Database limits. MongoDB documents are limited to 16MB in size. If you want to store larger files in MongoDB, you have to use GridFS. In PostgreSQL, columns are limited to 1GB per row. If the file you want to store is larger, you have to use a dedicated table designed for storing large objects.
🔗Where can you store files instead?
Aside from the database, you can store files locally or in the cloud. In both cases, it's common to store a path to the file's location in the database.
Storing files on the file system is a popular choice. It's convenient to have files stored locally close to your application code. It makes it easy to write/read files without having to send them over the network to an external provider.
Node.js has the built-in fs module (
fs/promises with async/await) which makes it easy to interact with the file system. On top of that, there are a few convenient libraries such as fs-extra and findit that make common tasks straightforward.
Cloud storage is the go-to solution for larger applications. It takes away the burden of backups, redundancy, delivery and access control. Small websites can benefit too by using media-focused storage solutions such as Cloudinary (more on that below).
Here are a few commonly used file/media storage solutions by Node.js developers:
AWS S3. Amazon Web Services (AWS) has the largest market share in the cloud industry and their storage solution is called S3. With AWS S3, files are called objects and they are stored in buckets which are unique URL namespaces. S3 doesn't know the concept of folders because the file system is abstracted away. Use the forward-slash (
/) in your file names and you'll get folder-like navigation in the S3 dashboard.
Cloudinary is different from the others in this list because it operates at a higher level. Cloudinary is a media storage solution built on top of AWS S3 and optimised for image/video storage. They offer features such as dynamic media transformations, automatic compression and browser-specific media delivery. Cloudinary is great for when you're building a responsive website and want to serve different image sizes for different devices.
DigitalOcean Spaces. DigitalOcean is known for its vast collection of high-quality resources. Anything related to DevOps, they've got you covered. I like them for their clean and intuitive UI. DigitalOcean Spaces is compatible with AWS S3 therefore they have a similar concept of objects and buckets/spaces.

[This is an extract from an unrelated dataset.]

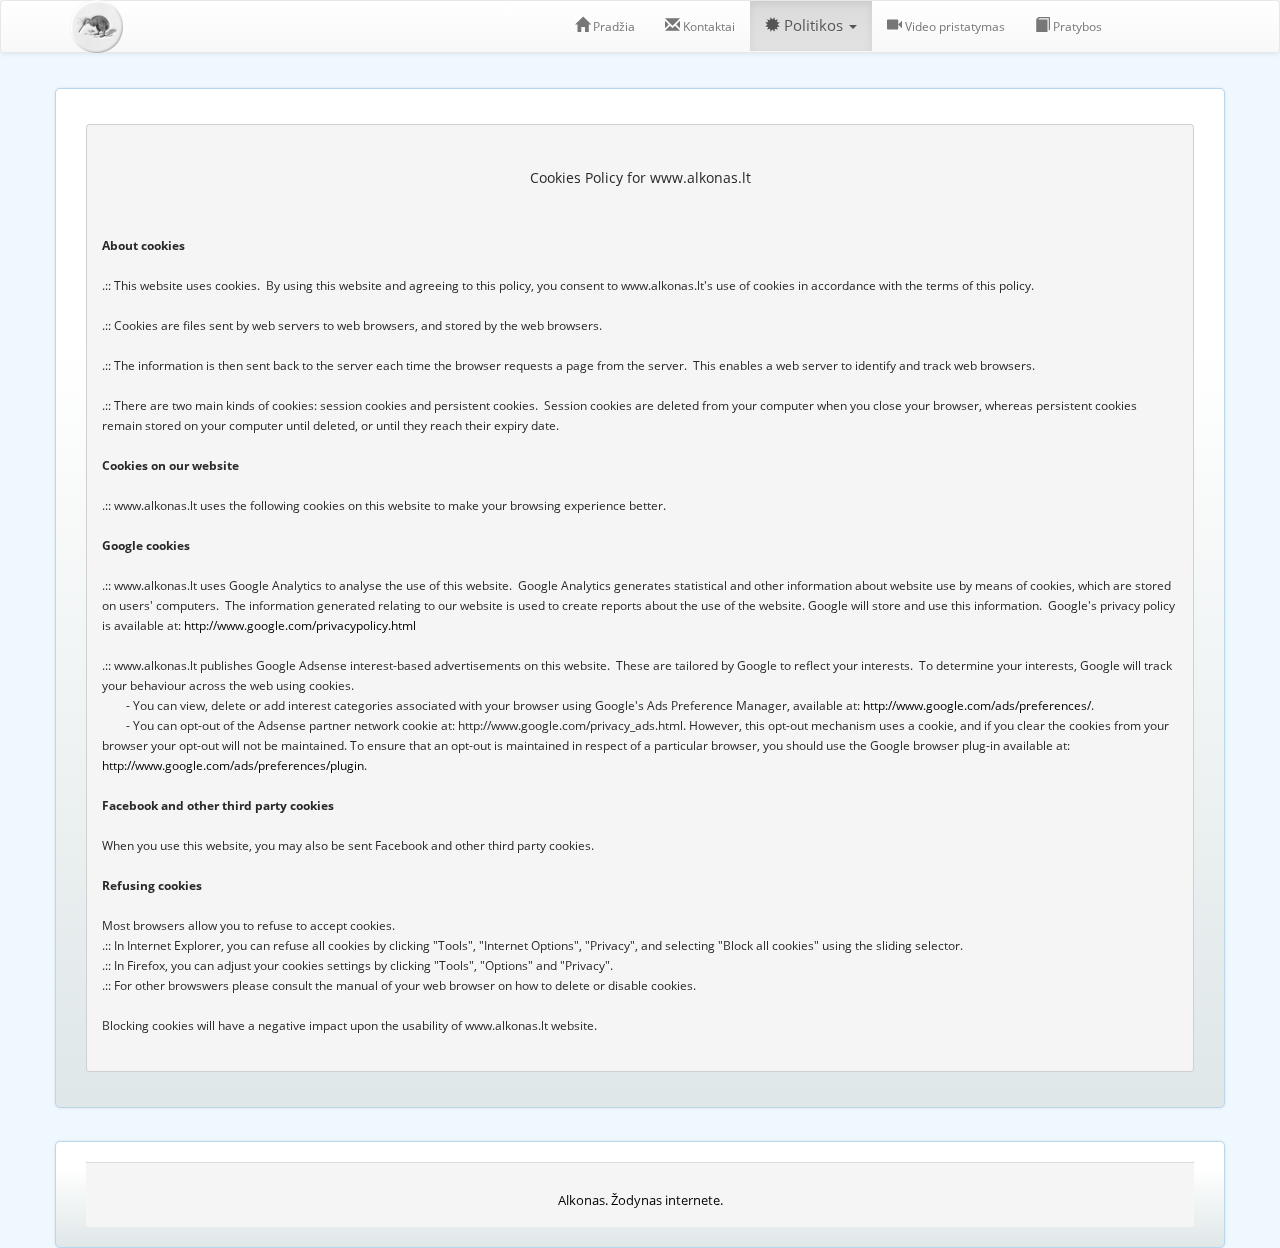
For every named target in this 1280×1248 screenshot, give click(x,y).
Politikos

Backblaze B2 is similar to AWS S3 but several times cheaper. They're known for writing robust software centred on security and encryption. Backblaze can also continuously backup your laptop in the cloud which I've been happily using for many years.
🔗Does that mean you should never store files in the database?

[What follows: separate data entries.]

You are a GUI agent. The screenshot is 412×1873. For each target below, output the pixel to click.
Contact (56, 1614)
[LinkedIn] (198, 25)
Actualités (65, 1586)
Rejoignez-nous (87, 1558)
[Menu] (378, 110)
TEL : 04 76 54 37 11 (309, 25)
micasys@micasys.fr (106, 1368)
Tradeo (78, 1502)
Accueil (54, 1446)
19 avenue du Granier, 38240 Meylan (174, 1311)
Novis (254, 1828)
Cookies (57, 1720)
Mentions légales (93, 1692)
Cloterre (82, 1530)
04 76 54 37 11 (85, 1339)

No. The answer is, as always, it depends.
On a small scale, the downsides of storing files in the database may not be that important. When you're working on a quick prototype to show to a client, a side project for learning purposes, or an application with a slow growth projection — it's more important to deliver quickly and focus on the must-have features. The scale you're optimising for might never arrive in the future.
You've learned what the common downsides of storing files in the database are:
- Slower database queries
- Database maintenance becomes more difficult
- Storing and serving files is more complex
Alternatively, you can store files on the file system or in the cloud which is more in line with industry best practices. AWS S3, DigitalOcean Spaces, Cloudinary and Backblaze B2 are popular cloud platforms in the Node.js community.
However, that isn't to say that you should never store files in the database. Sometimes you have to ship something quickly, and for small applications, these downsides can be manageable.
🔗Back to you
Now it's your turn — where will you store the files for your next application? In the cloud, on the file system or in the database?
Whatever you decide, you're now equipped with the knowledge to make a wiser decision than you were before.